# WHAT IS NEEDED
Convert the material below into a JSON list of strings, with one string for each line and no entries for blank lines.

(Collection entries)
------------------------------------------------------------

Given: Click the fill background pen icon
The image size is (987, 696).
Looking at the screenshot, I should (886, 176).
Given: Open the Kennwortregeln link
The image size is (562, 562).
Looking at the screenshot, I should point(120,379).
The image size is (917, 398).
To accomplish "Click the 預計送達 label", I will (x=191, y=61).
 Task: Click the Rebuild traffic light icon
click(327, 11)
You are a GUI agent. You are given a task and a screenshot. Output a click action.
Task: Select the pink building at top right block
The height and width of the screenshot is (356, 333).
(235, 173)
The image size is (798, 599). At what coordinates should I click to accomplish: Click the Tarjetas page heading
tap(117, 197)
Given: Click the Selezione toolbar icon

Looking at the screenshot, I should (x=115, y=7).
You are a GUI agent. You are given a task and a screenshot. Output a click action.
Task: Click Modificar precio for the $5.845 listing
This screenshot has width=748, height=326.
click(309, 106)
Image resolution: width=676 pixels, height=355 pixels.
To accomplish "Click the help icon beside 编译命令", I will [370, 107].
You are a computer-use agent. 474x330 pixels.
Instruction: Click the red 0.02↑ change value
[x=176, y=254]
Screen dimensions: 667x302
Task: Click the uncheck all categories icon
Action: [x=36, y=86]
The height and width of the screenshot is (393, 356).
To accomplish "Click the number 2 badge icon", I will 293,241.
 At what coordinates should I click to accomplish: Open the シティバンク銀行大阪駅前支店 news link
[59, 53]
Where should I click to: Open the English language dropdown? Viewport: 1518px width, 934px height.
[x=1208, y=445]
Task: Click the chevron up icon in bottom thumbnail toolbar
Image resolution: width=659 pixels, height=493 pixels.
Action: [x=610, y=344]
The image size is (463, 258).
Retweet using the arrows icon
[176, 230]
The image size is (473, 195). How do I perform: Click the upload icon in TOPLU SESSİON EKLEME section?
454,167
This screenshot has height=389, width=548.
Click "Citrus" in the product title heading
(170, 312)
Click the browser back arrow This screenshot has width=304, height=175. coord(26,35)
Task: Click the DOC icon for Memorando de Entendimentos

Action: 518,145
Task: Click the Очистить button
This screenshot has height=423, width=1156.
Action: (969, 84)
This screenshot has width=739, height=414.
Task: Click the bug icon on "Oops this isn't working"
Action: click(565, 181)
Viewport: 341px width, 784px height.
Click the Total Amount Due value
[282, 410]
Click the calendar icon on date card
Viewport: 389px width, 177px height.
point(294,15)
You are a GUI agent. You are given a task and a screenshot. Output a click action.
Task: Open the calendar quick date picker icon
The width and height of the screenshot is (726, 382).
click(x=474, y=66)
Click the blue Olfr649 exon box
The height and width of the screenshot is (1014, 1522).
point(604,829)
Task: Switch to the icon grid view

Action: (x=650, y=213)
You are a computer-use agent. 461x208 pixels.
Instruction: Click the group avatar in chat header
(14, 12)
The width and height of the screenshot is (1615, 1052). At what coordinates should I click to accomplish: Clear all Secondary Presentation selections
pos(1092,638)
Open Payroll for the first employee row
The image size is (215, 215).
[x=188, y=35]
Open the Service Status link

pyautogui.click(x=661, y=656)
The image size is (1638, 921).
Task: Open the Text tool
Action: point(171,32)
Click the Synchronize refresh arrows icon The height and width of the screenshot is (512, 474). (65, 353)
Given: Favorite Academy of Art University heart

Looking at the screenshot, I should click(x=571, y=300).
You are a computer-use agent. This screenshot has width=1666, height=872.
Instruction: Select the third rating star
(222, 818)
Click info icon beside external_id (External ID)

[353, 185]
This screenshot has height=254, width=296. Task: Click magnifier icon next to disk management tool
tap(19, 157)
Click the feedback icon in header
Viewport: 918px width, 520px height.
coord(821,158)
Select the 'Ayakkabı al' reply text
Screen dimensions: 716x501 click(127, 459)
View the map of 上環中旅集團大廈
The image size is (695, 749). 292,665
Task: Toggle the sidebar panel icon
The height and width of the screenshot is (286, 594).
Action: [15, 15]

------------------------------------------------------------

# SOLUTION TO THIS PROBLEM
[
  "Given: Click the fill background pen icon",
  "The image size is (987, 696).",
  "Looking at the screenshot, I should (886, 176).",
  "Given: Open the Kennwortregeln link",
  "The image size is (562, 562).",
  "Looking at the screenshot, I should point(120,379).",
  "The image size is (917, 398).",
  "To accomplish \"Click the 預計送達 label\", I will (x=191, y=61).",
  " Task: Click the Rebuild traffic light icon",
  "click(327, 11)",
  "You are a GUI agent. You are given a task and a screenshot. Output a click action.",
  "Task: Select the pink building at top right block",
  "The height and width of the screenshot is (356, 333).",
  "(235, 173)",
  "The image size is (798, 599). At what coordinates should I click to accomplish: Click the Tarjetas page heading",
  "tap(117, 197)",
  "Given: Click the Selezione toolbar icon",
  "Looking at the screenshot, I should (x=115, y=7).",
  "You are a GUI agent. You are given a task and a screenshot. Output a click action.",
  "Task: Click Modificar precio for the $5.845 listing",
  "This screenshot has width=748, height=326.",
  "click(309, 106)",
  "Image resolution: width=676 pixels, height=355 pixels.",
  "To accomplish \"Click the help icon beside 编译命令\", I will [370, 107].",
  "You are a computer-use agent. 474x330 pixels.",
  "Instruction: Click the red 0.02↑ change value",
  "[x=176, y=254]",
  "Screen dimensions: 667x302",
  "Task: Click the uncheck all categories icon",
  "Action: [x=36, y=86]",
  "The height and width of the screenshot is (393, 356).",
  "To accomplish \"Click the number 2 badge icon\", I will 293,241.",
  " At what coordinates should I click to accomplish: Open the シティバンク銀行大阪駅前支店 news link",
  "[59, 53]",
  "Where should I click to: Open the English language dropdown? Viewport: 1518px width, 934px height.",
  "[x=1208, y=445]",
  "Task: Click the chevron up icon in bottom thumbnail toolbar",
  "Image resolution: width=659 pixels, height=493 pixels.",
  "Action: [x=610, y=344]",
  "The image size is (463, 258).",
  "Retweet using the arrows icon",
  "[176, 230]",
  "The image size is (473, 195). How do I perform: Click the upload icon in TOPLU SESSİON EKLEME section?",
  "454,167",
  "This screenshot has height=389, width=548.",
  "Click \"Citrus\" in the product title heading",
  "(170, 312)",
  "Click the browser back arrow This screenshot has width=304, height=175. coord(26,35)",
  "Task: Click the DOC icon for Memorando de Entendimentos",
  "Action: 518,145",
  "Task: Click the Очистить button",
  "This screenshot has height=423, width=1156.",
  "Action: (969, 84)",
  "This screenshot has width=739, height=414.",
  "Task: Click the bug icon on \"Oops this isn't working\"",
  "Action: click(565, 181)",
  "Viewport: 341px width, 784px height.",
  "Click the Total Amount Due value",
  "[282, 410]",
  "Click the calendar icon on date card",
  "Viewport: 389px width, 177px height.",
  "point(294,15)",
  "You are a GUI agent. You are given a task and a screenshot. Output a click action.",
  "Task: Open the calendar quick date picker icon",
  "The width and height of the screenshot is (726, 382).",
  "click(x=474, y=66)",
  "Click the blue Olfr649 exon box",
  "The height and width of the screenshot is (1014, 1522).",
  "point(604,829)",
  "Task: Switch to the icon grid view",
  "Action: (x=650, y=213)",
  "You are a computer-use agent. 461x208 pixels.",
  "Instruction: Click the group avatar in chat header",
  "(14, 12)",
  "The width and height of the screenshot is (1615, 1052). At what coordinates should I click to accomplish: Clear all Secondary Presentation selections",
  "pos(1092,638)",
  "Open Payroll for the first employee row",
  "The image size is (215, 215).",
  "[x=188, y=35]",
  "Open the Service Status link",
  "pyautogui.click(x=661, y=656)",
  "The image size is (1638, 921).",
  "Task: Open the Text tool",
  "Action: point(171,32)",
  "Click the Synchronize refresh arrows icon The height and width of the screenshot is (512, 474). (65, 353)",
  "Given: Favorite Academy of Art University heart",
  "Looking at the screenshot, I should click(x=571, y=300).",
  "You are a computer-use agent. This screenshot has width=1666, height=872.",
  "Instruction: Select the third rating star",
  "(222, 818)",
  "Click info icon beside external_id (External ID)",
  "[353, 185]",
  "This screenshot has height=254, width=296. Task: Click magnifier icon next to disk management tool",
  "tap(19, 157)",
  "Click the feedback icon in header",
  "Viewport: 918px width, 520px height.",
  "coord(821,158)",
  "Select the 'Ayakkabı al' reply text",
  "Screen dimensions: 716x501 click(127, 459)",
  "View the map of 上環中旅集團大廈",
  "The image size is (695, 749). 292,665",
  "Task: Toggle the sidebar panel icon",
  "The height and width of the screenshot is (286, 594).",
  "Action: [15, 15]"
]